Besides the physical changes, one of Hostettler’s first priorities when he came aboard in April of last year was to remind his team to be hospitable to themselves and guests.

“When I started a year ago, it was like nobody made eye contact,” said the CEO, who previously served as president, Relais & Chateaux North America. “In the past, people never said good morning to each other. So, I gathered everybody together and said, “I’ve been here a week. Nobody says good morning to each other in the back halls or walking by each other.’ We weren’t open at that point. I said, ‘If you guys can’t say hello to each other and make eye contact, how are we going to deal with the guests?'”

Today, the entire staff—from the front desk clerks to the housekeepers to the guard manning the front gate—greet guests and club members with a smile and a “hello.”

The resort is the largest real estate asset in the Dell real estate portfolio, having been purchased by Michael Dell’s MSD Partners in June 2019 with the goal to bring it back to its “iconic” status, noted Hostettler. That includes focusing more on F&B offerings.

“Previously, when it was a convention hotel, food in restaurants was not that important because 80% of the business was banqueting, and the restaurants were something that you go have a drink before or after you go to a banquet,” he said. “Part of the repositioning is every restaurant has to be fabulous because now 60% of your guests are leisure guests on vacation who want great food. Your groups are also smaller, so a lot of them are entertaining in the restaurants instead of doing a banquet function. But, at the same time, [we’re not] dumbing down the banquet operation because it was the one thing here that didn’t need any reimagining.”


Four restaurants have been brought to The Boca Raton via a partnership with Major Food Group, which was very important in the reimagining process of the property because “it would have been almost impossible to concept 12 restaurants alone,” Hostettler pointed out. Those F&B outlets include Sadelle’s, The Flamingo Grill, Principessa Ristorante (expected to open in late May) and a forthcoming Asian restaurant.

Phase 1 is expected to be completed by the end of the year, Hostettler noted, and what remains is the “opening of the Tower, which is on track for July; Principessa Ristorante; and Major Food Group’s Asian restaurant with four bocce courts outside.”

He added, “Then, we have Flybridge, which is what we call our Michelin dining experience that’s going to be a Yacht Club exclusive. We’re also still concepting what goes at the top of the Tower. Historically, there was a beautiful restaurant up there. We’re in the midst of renovating that at the moment and deciding what that looks like, and that comes towards the end of the year.”

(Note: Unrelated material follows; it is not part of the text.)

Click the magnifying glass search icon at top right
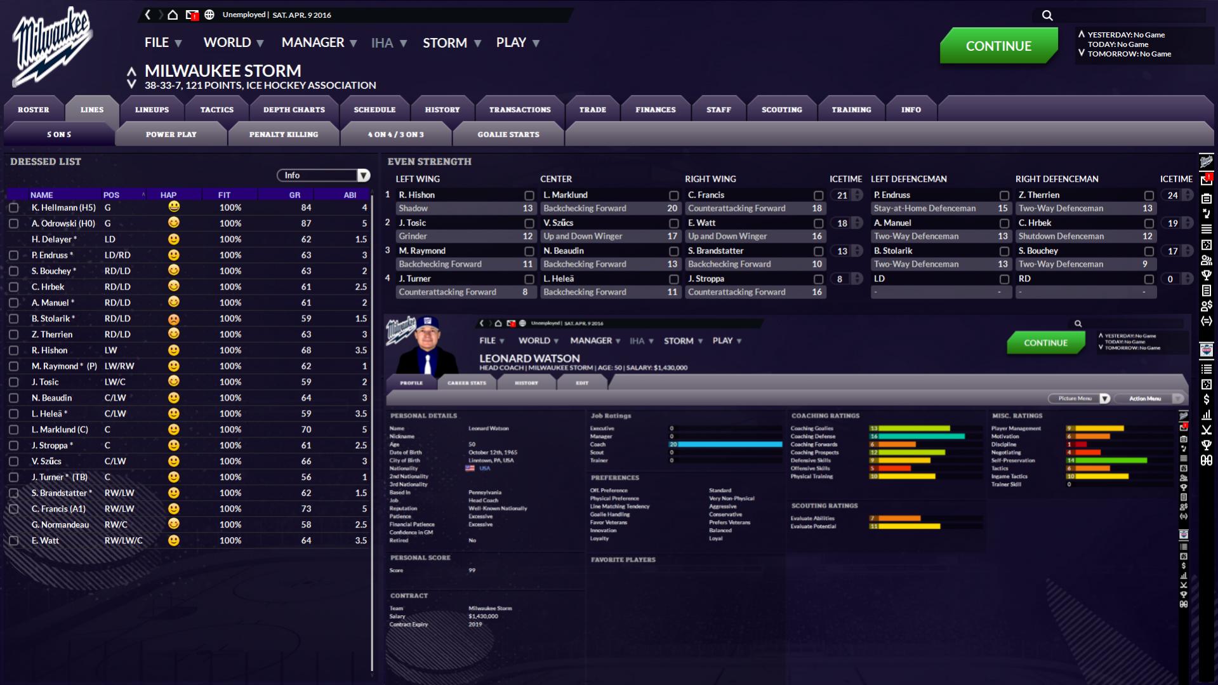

Phase 2, which has already started in the preplanning stage, is expected to be completed at the end of next year. It includes “the complete renovation of the rooms at the Beach Club,” said Hostettler. “We’re doing the models right now and trying to figure out exactly which furniture and floorplan we like so we can get all that ordered. So, this time next year, we can be doing a floor at a time and not have to take the entire hotel out of service. Phase 2 is also all of the retail, which we want to be done with by the end of the year. The old Valencia room, which has just been repainted, is about to be recarpeted, and that’s going to be a theater, and I’d like to get that up and running by the end of the year.”